Dear Shan Tell’em,
Last year around November, I started dating a guy who I went to high school with. We had a huge falling out and did not speak for about two months. Three weeks ago, we started speaking again, but shortly after, he told me that he couldn’t love me in that way anymore. I feel like he is playing games because we were so close and could talk about anything. I’m so mad at him right now. I haven’t been that close to anyone like that in years. I didn’t even have that type of connection with my own husband. I feel like I will never ever get my happily ever after. What’s your advice?
Unhappily Ever After
Dear Unhappily Ever After,
While I realize that you feel a deep connection to this man, it is best to let him go for the moment. From the way that you two seem to handle conflict, it’s obvious that this isn’t a match made in heaven. I’m not sure as to what led you to have a “huge falling out,” but not speaking for a number of months is not the way to resolve issues when you really care about someone. Yes, sometimes it’s best to take time to process things so that you can return to the situation with a clear mind and level head. This does not seem like what is happening here. In fact, it sounds like you’re dealing with someone who is either confused, manipulative, or both.

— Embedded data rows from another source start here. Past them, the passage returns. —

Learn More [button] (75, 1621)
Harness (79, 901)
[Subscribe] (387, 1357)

I’d also challenge you to rethink the connection that you feel. Is it really a deep, authentic love or are you just vulnerable? To say that you had a deeper connection with him than your husband is kind of a big deal. I’m saying it isn’t true, but you should really explore why you felt so drawn to him. Either way, it seems like it’s one-sided. You seem to be all-in, and frankly, he’s gone. That speaks volumes.